Article

SEC Asked to Develop Rule on Environmental, Social and Governance Disclosures

October 26, 2018

In a petition letter to the Securities and Exchange Commission (“SEC”) earlier this month, 50 investor groups and 17 law school professors requested that the agency require environmental, social, and governance (“ESG”) disclosures from public companies. The letter’s authors, law professors Jill Fisch (University of Pennsylvania) and Cynthia Williams (York University in Canada), wrote that the SEC should develop an extensive framework related to ESG matters that help investors become better informed on companies’ long-term performance and risks.

According to Fisch and Williams, recent investment studies prove that a good amount of companies’ ESG disclosures are material. A 2017 study they cited revealed that sustainability factors can strongly indicate outcomes like future volatility and bankruptcies. Fisch and Williams also referenced a 2015 analysis of academic studies on ESG reporting, which discovered companies that disclose sustainability information likely have smaller costs for raising funds from investors and an increased stock price. Companies that disclose ESG information are also likely to have higher earnings.

The petition acknowledged large companies for attempting to disclose additional nonfinancial information but noted voluntary efforts fall short of satisfying investors’ needs. Fisch and Williams said investors remain displeased with the comparability of sustainability information, even among companies in the same industry. Additionally, companies that already disclose long sustainability or ESG reports could cut costs by focusing solely on gathering and reporting factors considered material.

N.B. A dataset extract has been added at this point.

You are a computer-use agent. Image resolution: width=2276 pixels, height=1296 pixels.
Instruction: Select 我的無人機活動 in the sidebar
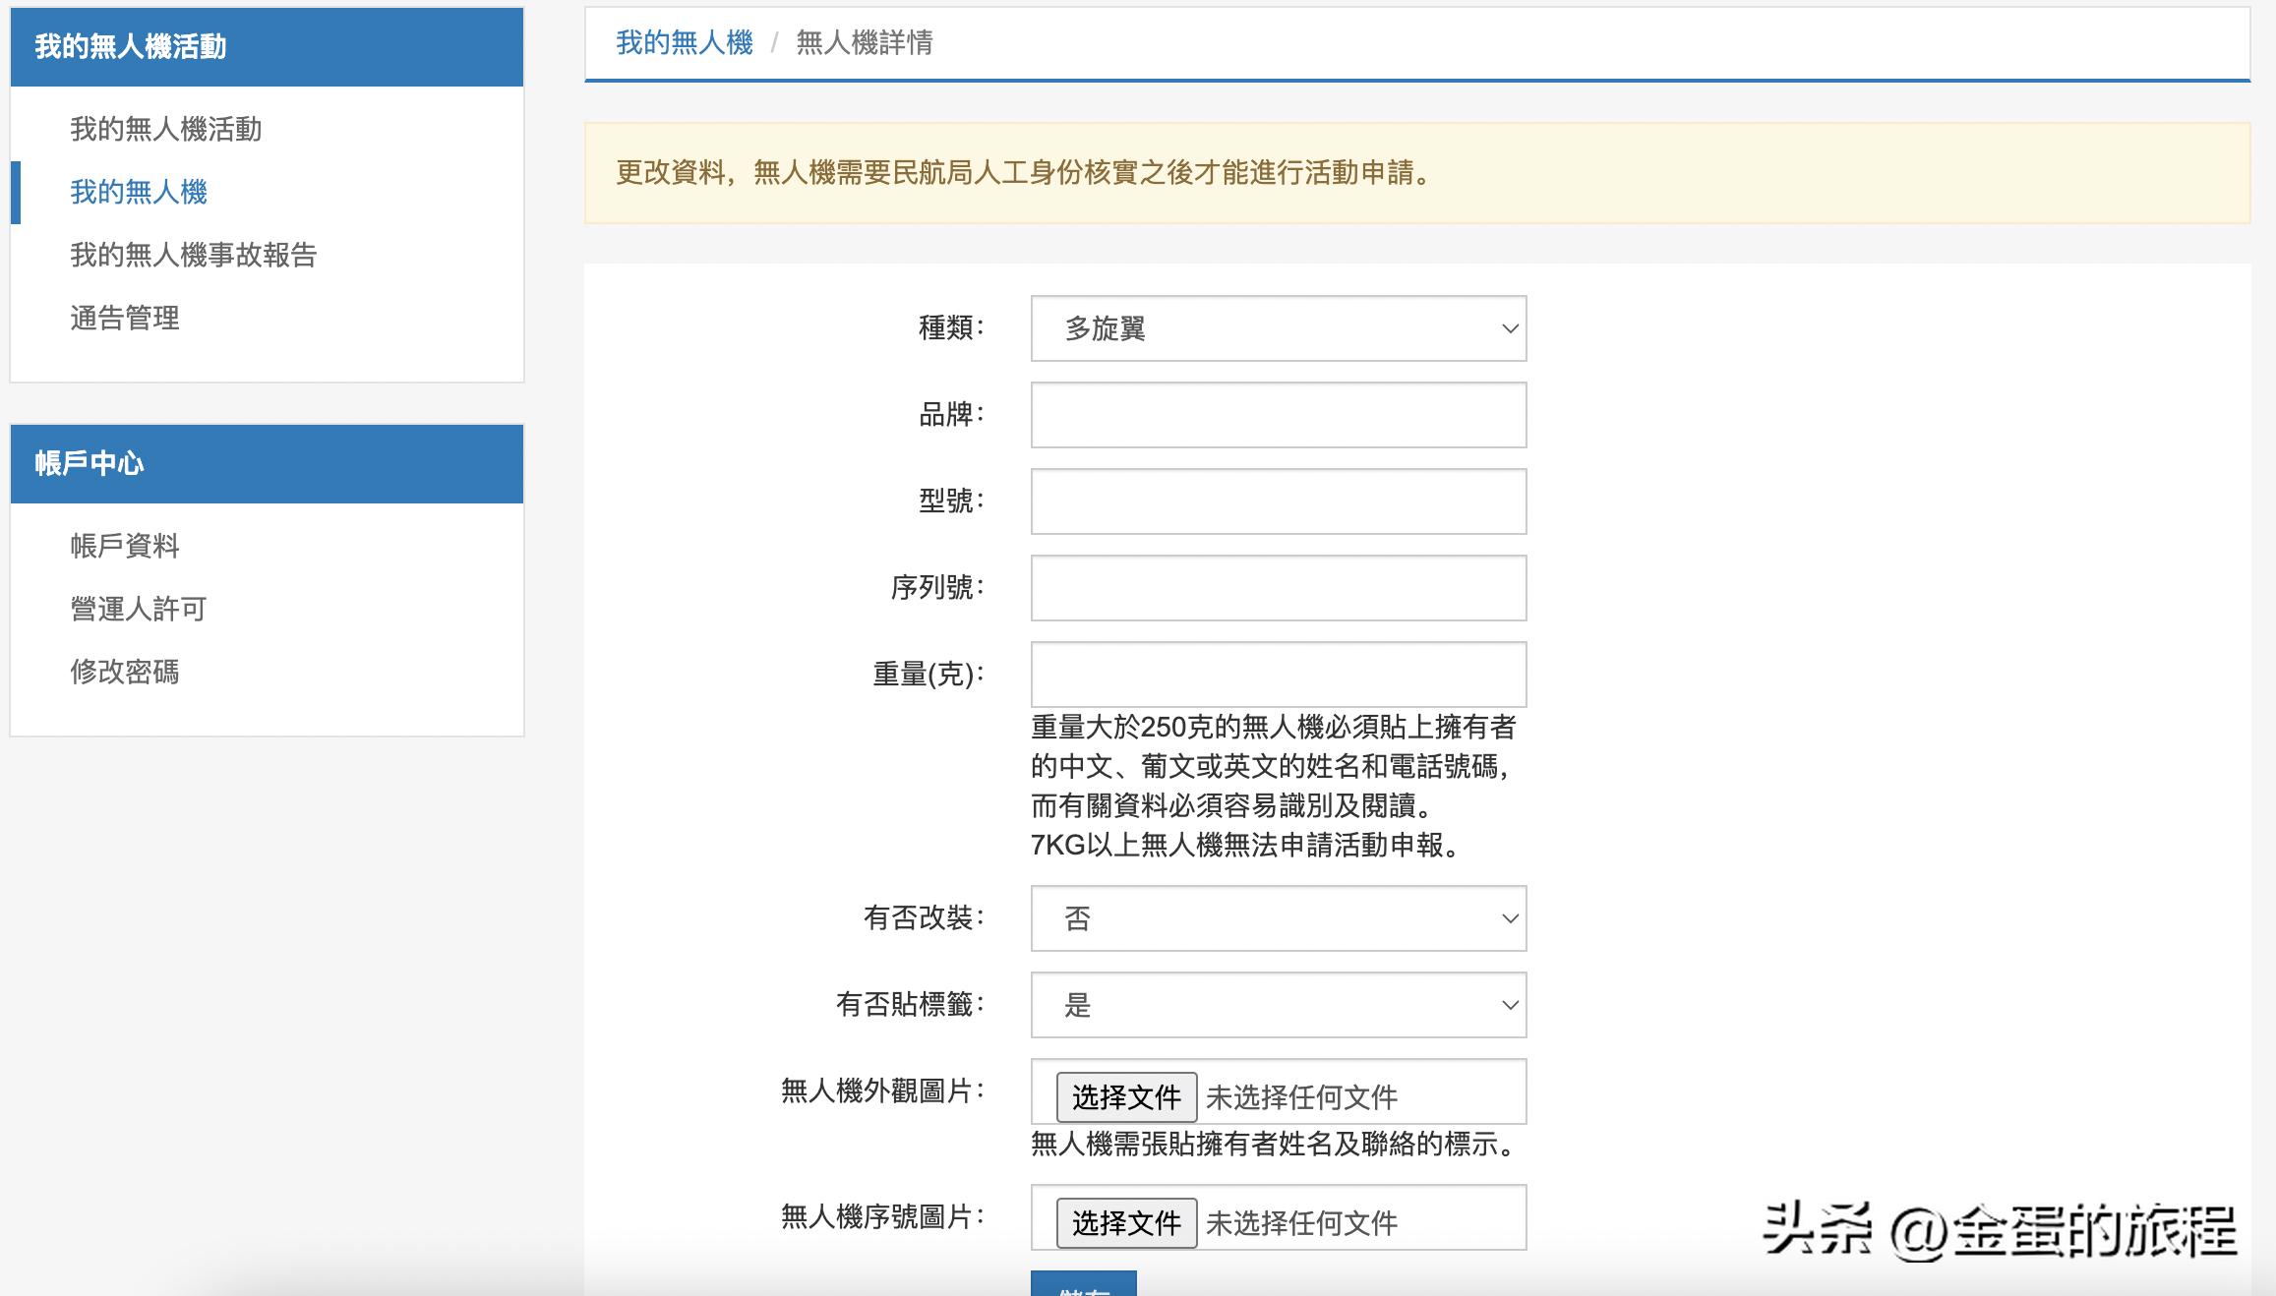click(x=165, y=128)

If the SEC gives issuers clarity on what sustainability disclosures are necessary, Fisch and Williams argued it would produce comparability between companies in the same industry.

The appeal for a new SEC disclosure rule on ESG information comes as investors gradually believe such disclosures are material to investing decisions and shareholder votes. Despite several large companies voluntarily disclosing ESG information, investor advocates state voluntarily-provided information is insufficient and lacks consistency.

Conversely, business groups disagree with adding disclosure rules on social and environmental matters. They would rather the SEC focus on the average investor than catering to special interest groups. In their opinion, sustainability information is specialized data that is irrelevant to most investors.